La Pillola contraccettiva causa la ‘malattia di Crohn’



Le donne che prendono la pillola contraccettiva hanno il triplo delle probabilità di sviluppare la malattia di Crohn, patologia incurabile che colpisce il sistema digestivo, secondo un nuovo studio.

La ricerca effettuata negli Stati Uniti ha individuato un collegamento precedentemente non identificato tra un enorme aumento nei casi della patologia di Crohn negli ultimi 50 anni e l’esplosione dell’assunzione di contraccettivi orali a partire dagli anni Sessanta. Origine di tutti i mali dell’Occidente.

Anche la pillola del “giorno dopo” che offre un alto dosaggio di ormoni, ed è ora disponibile anche in Italia, aumenta il rischio di sviluppare il morbo di Crohn, che provoca l’infiammazione del rivestimento del sistema digestivo.

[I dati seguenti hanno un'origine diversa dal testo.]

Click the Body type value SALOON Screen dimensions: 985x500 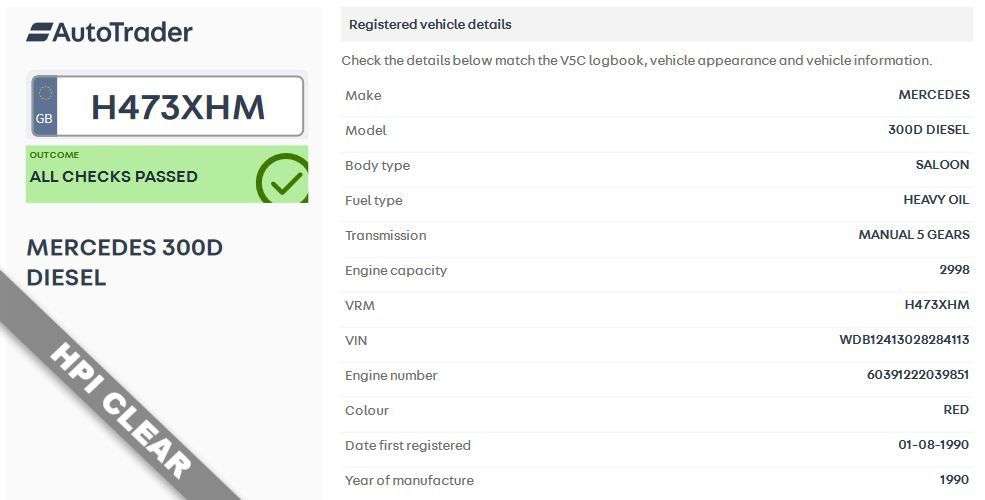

Oltre al coinvolgimento sistemico e gastrointestinale, la malattia può colpire anche molti altri organi. L’infiammazione della parte interna dell’occhio, nota come uveite, può provocare un forte dolore, specialmente quando l’occhio è esposto alla luce (fotofobia). L’infiammazione può coinvolgere anche la parte bianca dell’occhio (sclera), una condizione chiamata episclerite. Sia l’episclerite che la uveite possono portare alla perdita della vista se non trattate.

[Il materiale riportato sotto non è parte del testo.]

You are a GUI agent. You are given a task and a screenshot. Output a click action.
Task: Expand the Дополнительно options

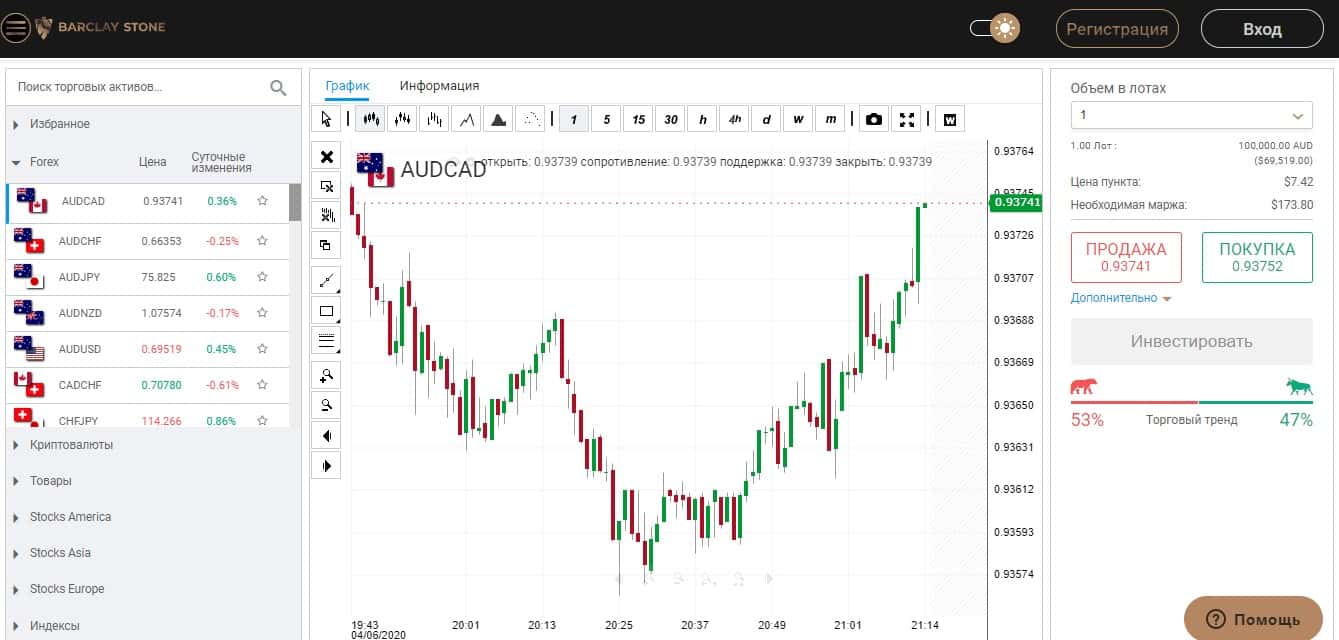tap(1120, 298)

Alla malattia di Crohn è associata un tipo di malattia reumatologica conosciuta come spondiloartropatia sieronegativa. Questa è caratterizzata da infiammazione di una o più articolazioni (artrite) o delle inserzioni muscolari (entesite). L’artrite può interessare articolazioni più grandi, come il ginocchio o la spalla, o può coinvolgere esclusivamente le piccole articolazioni delle mani e dei piedi. L’artrite può coinvolgere anche la colonna vertebrale, portando a spondilite anchilosante se l’intera struttura viene coinvolta o semplicemente sacroileite se solo la porzione inferiore di colonna vertebrale viene coinvolta. I sintomi di artrite sono dolore, sensazione di caldo, gonfiore, rigidità delle articolazioni e la perdita della mobilità articolare o di funzionalità.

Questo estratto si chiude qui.